Coup de Foudre by Ken Kalfus
It is this latter example that drives the title story, except that “love” is lust played out on a grand stage. Published initially in Harpers to critical acclaim, it is based on the true story of a sexual assault in New York City. Dominique Strauss-Kahn, who was chief of the International Monetary Fund, a serious candidate for president of France, and a known sexual libertine, was accused of assaulting a hotel maid. He has just recently been acquitted of charges in France and is free. In this satirical account, David Landau (read DS-K) provides us with his account of what happened. Never denying that he did it, he justifies his actions because he has done this many times before and always reached a private settlement. The narrative juxtaposes his sexual hijinks with “sweating and grunting, spitting and groaning, I had wrestled to the ground the unwieldy, oily numbers that underlay the disintegrating Greek economy.” In the form of a letter to Mariama, he notes that it happened primarily because she chanced to have come into his hotel room just as he emerged from the shower, so lust at first sight was okay in his world view.
Part Two, “Factitious Airs,” contains seven stories that center on the themes of artificially created events in which characters pretend to be something they are not. “In Borges Library” the protagonist, an old man, dies in the library after reading a book that suggests he had been reading everything wrong all his life. How, the narrator wants to know, do we recognize whether we read correctly or how others read? He says that “the value of a story doesn’t depend on its being taken literally.” The very short — only 3 pages — “City of Spies” is a commentary on our world-wide emphasis on spying. Christopher Czarnecki loves Z., a beautiful city filled with spies. The only way to prove one’s loyalty is to spy on others so spies spy on spies who spy on spies.

=== Supplied information ===
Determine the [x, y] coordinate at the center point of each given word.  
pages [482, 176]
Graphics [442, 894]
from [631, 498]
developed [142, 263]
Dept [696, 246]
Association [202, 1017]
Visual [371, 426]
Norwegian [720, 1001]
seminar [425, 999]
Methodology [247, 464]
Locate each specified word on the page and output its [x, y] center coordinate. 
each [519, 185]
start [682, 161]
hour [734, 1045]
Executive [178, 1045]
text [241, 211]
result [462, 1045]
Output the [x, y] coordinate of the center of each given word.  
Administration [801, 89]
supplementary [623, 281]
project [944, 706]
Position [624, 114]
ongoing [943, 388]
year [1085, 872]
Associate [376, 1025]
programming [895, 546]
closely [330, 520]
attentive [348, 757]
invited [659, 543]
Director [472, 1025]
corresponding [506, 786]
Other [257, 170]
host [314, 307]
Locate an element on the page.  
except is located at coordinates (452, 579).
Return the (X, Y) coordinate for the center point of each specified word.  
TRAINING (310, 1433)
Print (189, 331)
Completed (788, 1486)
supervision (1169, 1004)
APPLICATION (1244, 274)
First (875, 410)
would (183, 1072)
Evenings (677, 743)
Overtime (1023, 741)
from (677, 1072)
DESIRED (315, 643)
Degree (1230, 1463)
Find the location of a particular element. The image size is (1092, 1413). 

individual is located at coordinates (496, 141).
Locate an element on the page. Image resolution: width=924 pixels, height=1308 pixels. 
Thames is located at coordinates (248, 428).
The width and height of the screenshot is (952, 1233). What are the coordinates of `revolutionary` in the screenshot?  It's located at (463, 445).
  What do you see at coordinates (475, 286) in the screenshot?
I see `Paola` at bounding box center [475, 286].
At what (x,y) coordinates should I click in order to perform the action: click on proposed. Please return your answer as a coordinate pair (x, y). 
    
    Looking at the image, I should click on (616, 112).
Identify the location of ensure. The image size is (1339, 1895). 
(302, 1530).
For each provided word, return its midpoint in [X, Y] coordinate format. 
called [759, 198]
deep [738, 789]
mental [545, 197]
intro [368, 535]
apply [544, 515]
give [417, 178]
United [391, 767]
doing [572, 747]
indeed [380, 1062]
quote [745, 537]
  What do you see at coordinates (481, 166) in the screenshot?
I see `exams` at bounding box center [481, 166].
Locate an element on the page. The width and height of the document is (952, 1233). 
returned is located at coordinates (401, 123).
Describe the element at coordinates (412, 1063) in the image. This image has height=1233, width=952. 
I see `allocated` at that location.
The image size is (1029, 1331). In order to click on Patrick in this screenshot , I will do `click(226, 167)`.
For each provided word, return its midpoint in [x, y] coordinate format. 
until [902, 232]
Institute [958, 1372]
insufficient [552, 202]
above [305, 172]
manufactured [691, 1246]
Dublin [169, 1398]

=== Prompt ===
Continue the review of Ken Kalfus's Coup de Foudre, printed above the entries, from the point where it stops.

=== Result for this task ===
Part Three, “The Future,” features eight stories that imagine a world in which results are not what one would commonly expect. In “Mr. Iraq,” Adam Zweig is a writer for a small but influential political journal in the post Kerry-Bush world of 2005. He believes that the provision of decent medical care is a fundamental issue, and he has researched and nearly completed article arguing all the salient points. His submission on a tight deadline is overdue when his mother calls to say his 81-year old father has been arrested at a protest. What will Adam do? How will his article be affected? What is his future?
The sections include stories taken from real events and imbued with Kalfus’s perspective, while other stories spring full blown from the fertile imagination of one of our most inventive contemporary writers. It is almost as if Kalfus sat down one day and wondered “what if, then…” These stories, whether three pages or 30, are provocative and entertaining, a joy to read and think about, and read again.